Treatments at A Tumbling T Ranch (cooperator: Ron Rayner, Goodyear) were:
–fall minimum tillage/wheat grain crop, spring no-till cotton planting
–fall minimum tillage/wheat grain crop, spring minimum tillage cotton planting

Treatments at the Marana and Maricopa Agricultural Centers were the same and were:
–winter fallow, conventional tillage cotton planting in April (early planting)
–winter fallow, conventional tillage cotton planting in late May (late planting)
–Solum barley cover crop, no-till cotton planting in April (early planting)
–Solum barley grain crop, no-till cotton planting in May (late planting).

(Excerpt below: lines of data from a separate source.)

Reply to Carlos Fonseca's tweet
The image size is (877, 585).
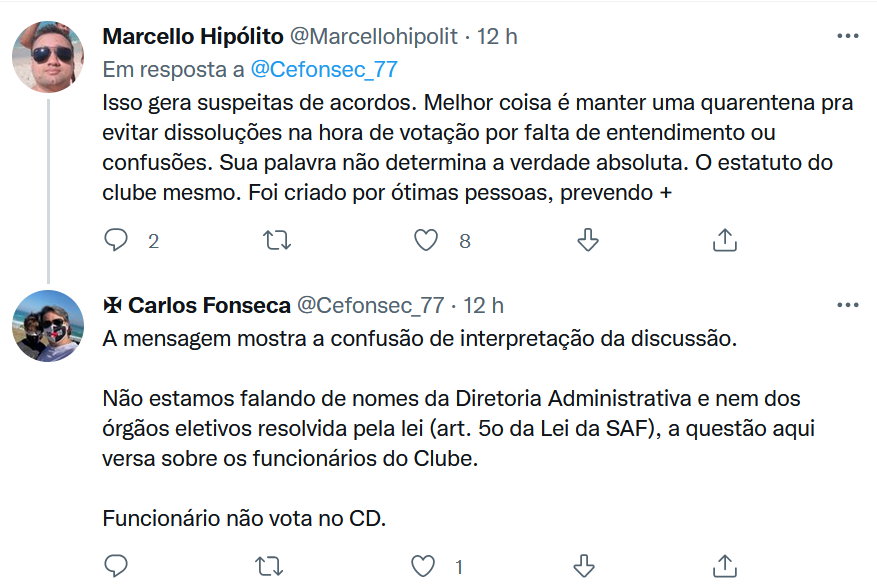click(117, 566)
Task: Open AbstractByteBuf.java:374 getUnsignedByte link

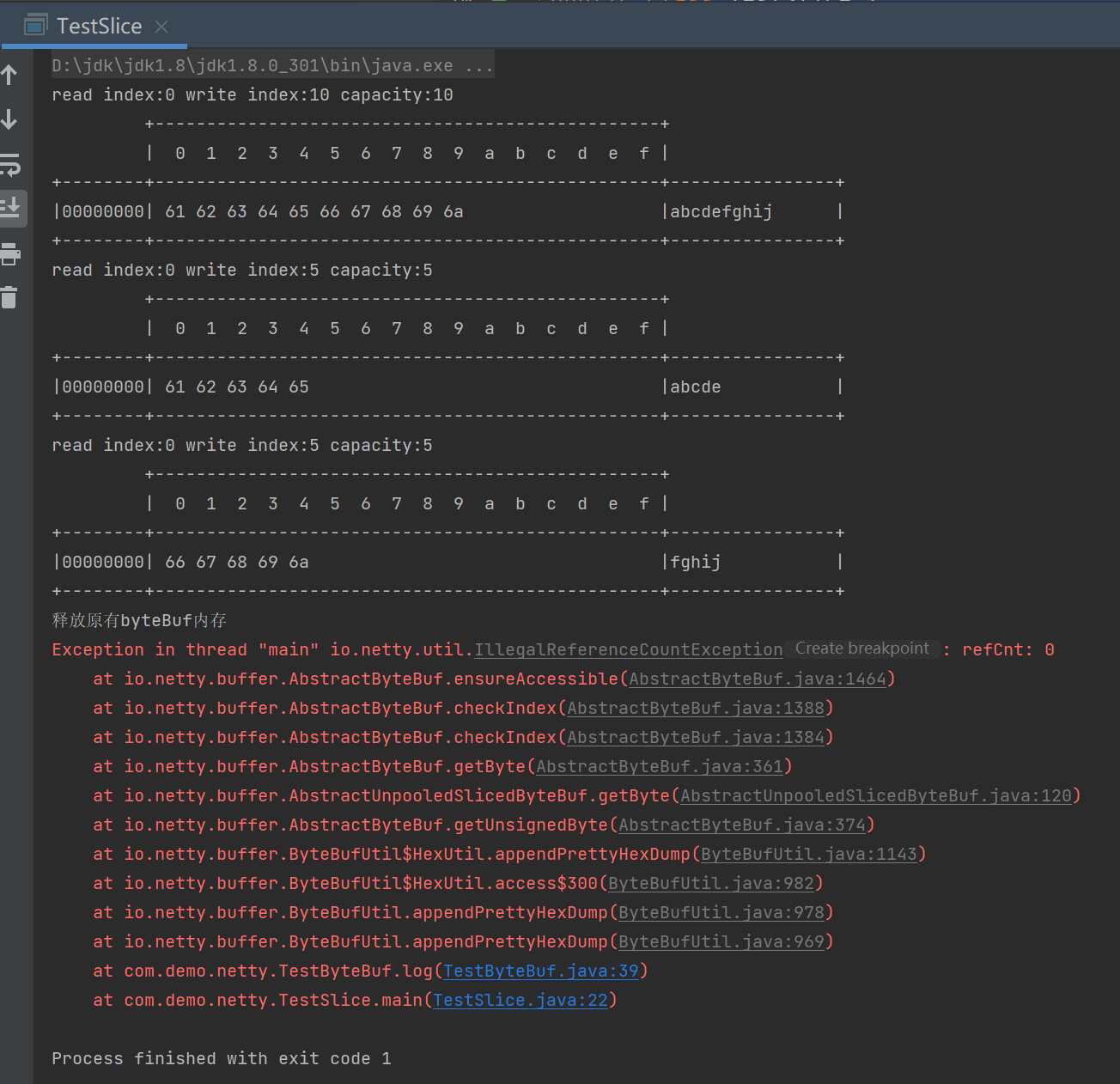Action: [741, 825]
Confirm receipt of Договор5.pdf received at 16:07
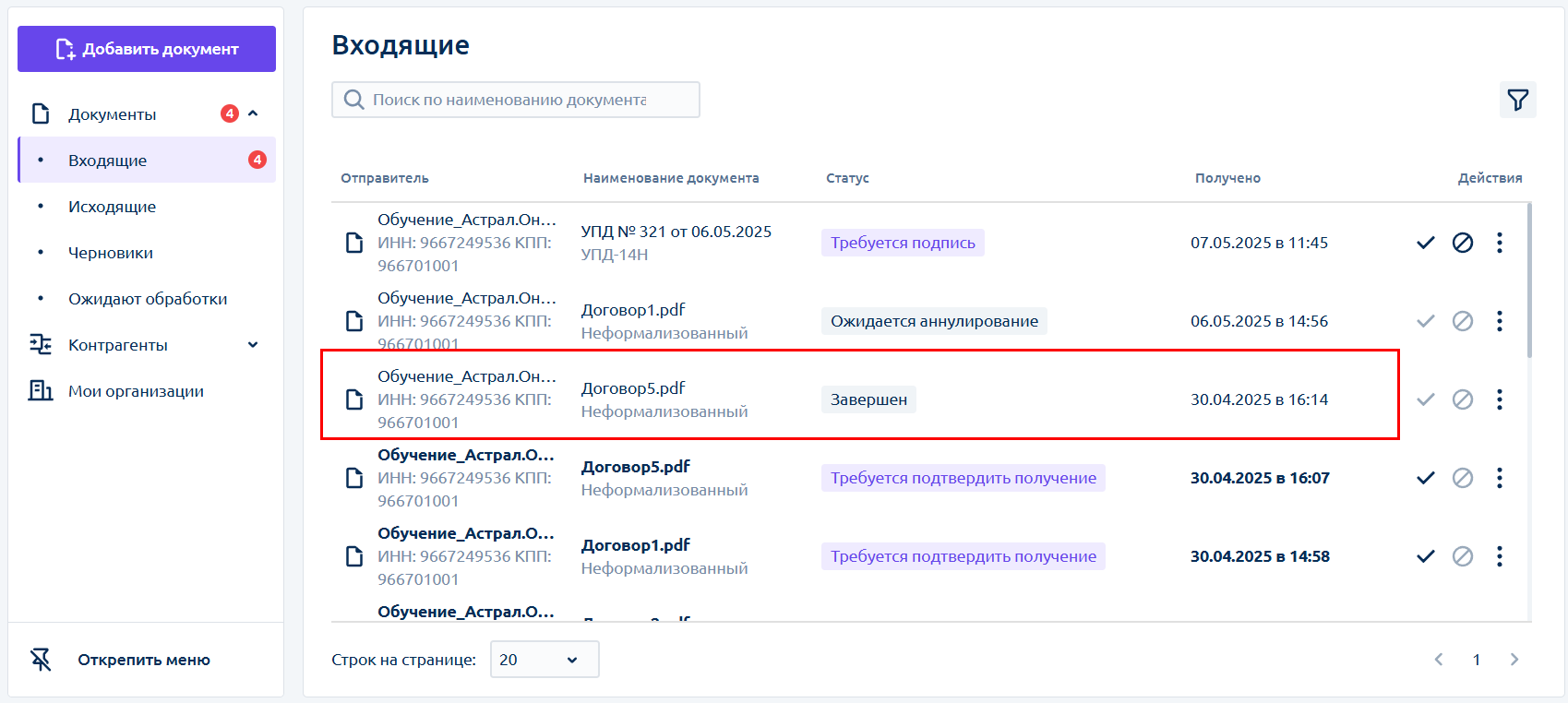 point(1425,478)
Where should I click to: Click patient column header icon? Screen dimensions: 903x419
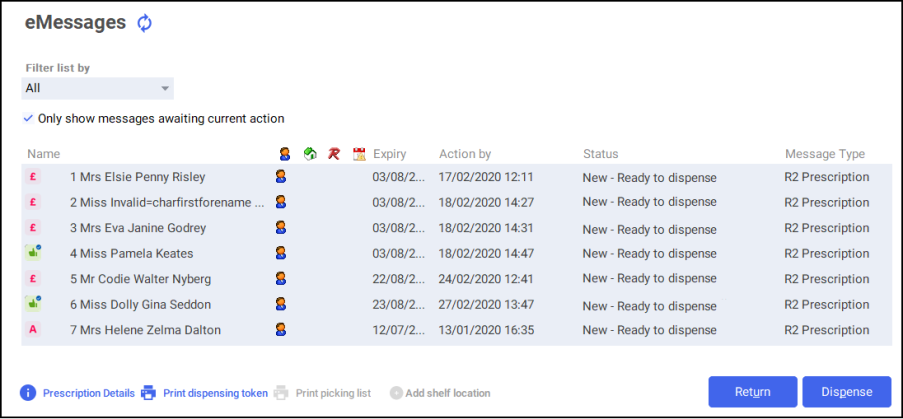coord(285,154)
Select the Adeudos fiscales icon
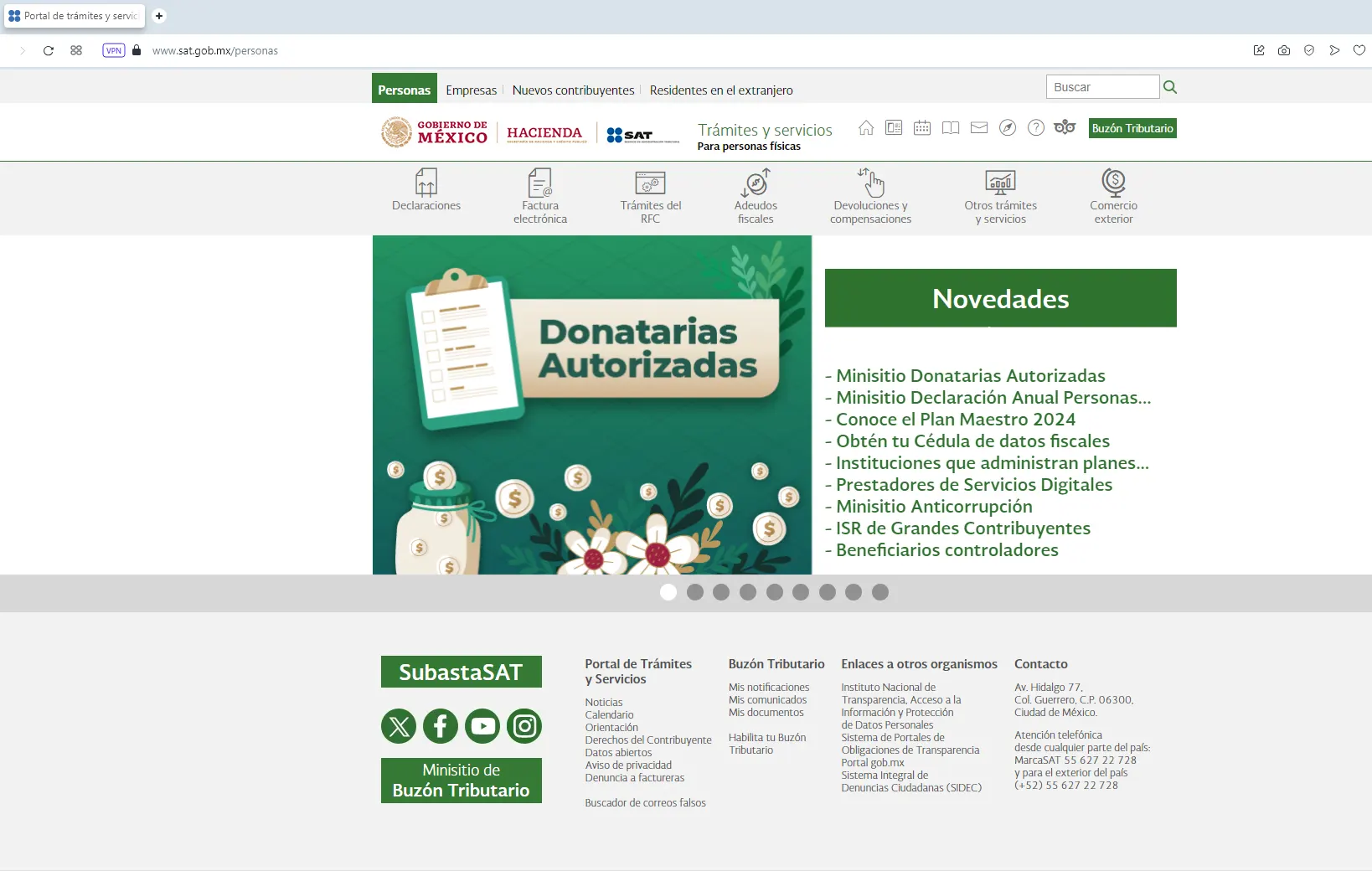 click(x=756, y=183)
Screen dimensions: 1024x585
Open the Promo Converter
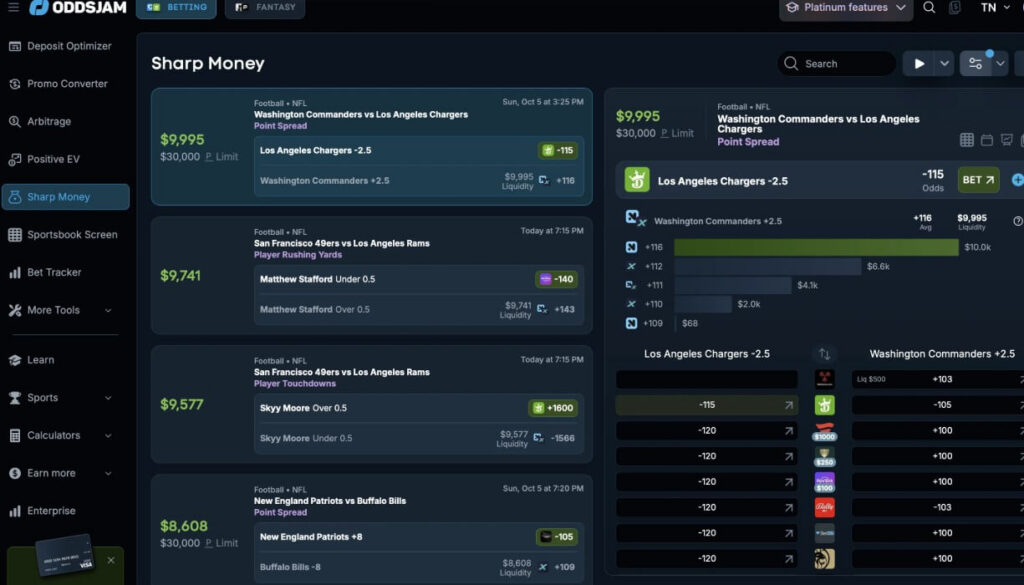tap(60, 83)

In addition, a straw management study was conducted at the Maricopa Ag. Center in 2003 that included the following treatments, which were planted following grain harvest:
–winter fallow, conventional tillage cotton,
–Beardless barley cover crop, no-till cotton,
–Cayuse oat cover crop, no-till cotton,
–Solum barley grain crop with straw baled, no-till cotton,
–Solum barley grain crop, cut low (stem stubble 5 inches tall from bed top), no-till cotton,
–Solum barley grain crop, cut at medium height (stems 9 to 10 inches tall), no-till cotton,
–Solum barley grain crop, cut high (stems 17 to 18 inches tall), no-till cotton

The small grain cover crops and grain crops were planted in the fall of 2002: 1) at Coolidge using a conventional grain drill following cotton stalk shredding, and one pass with a Sundance disk bedder/ripper; 2) at Goodyear using a conventional grain drill since the cotton roots were pulled and the entire field was disked following the 2002 cotton season; 3) at Maricopa using a conventional grain drill following disking, listing, and bed shaping (new experiment); and 4) at Marana following cotton stalk shredding but no tillage using a John Deere 1560 no-till grain drill. All cover crops were killed using 40 to 64 oz of Roundup UltraMax (glyphosate) plus ammonium sulfate. The amount of biomass produced by the cover crops ranged between 2,126 and 16,646 lb/A, varying considerably depending on location, number of irrigations, rainfall, year, and when the cover crop was killed with a herbicide (Table 1). For example, the smallest amount of biomass, Coolidge in 2002, resulted from a single irrigation and an early termination whereas the greatest Solum barley biomass was produced with two irrigations plus rainfall and early termination at Marana in 2003 (5,642 lb/A), or with late termination at Maricopa in 2003 (16,646 lb/A). Solum barley was bred to maximize root development and tillering and is a low-input barley variety that can respond favorably to additional water in the form of rain or an additional irrigation (after the germinating irrigation following planting). The amount of Solum biomass at Maricopa in 2003 was prodigious resulting in a residue layer up to 4 inches thick on the soil surface and presented a supreme challenge with respect to no-till cotton planting. The grain crops were harvested with conventional grain harvesters with the Solum barley yielding between 1,071 lb/A (Maricopa, 2003) to 2,599 lb/A (Marana, 2002) or 2,773 lb/A (Marana, 2003). The Orita wheat in Goodyear yielded 6,400 lb/A in 2003. A significant finding at Marana in 2003 was that the John Deere 1560 no-till grain drill was able to easily plant the fall 2003 barley crop despite the presence of shredded cotton stalks. The coulter/disk opener assemblies were able to slice through the stalks and place seed in the ground even when a grain drill seed-line coincided with an old cotton seed-line and shredded stalks.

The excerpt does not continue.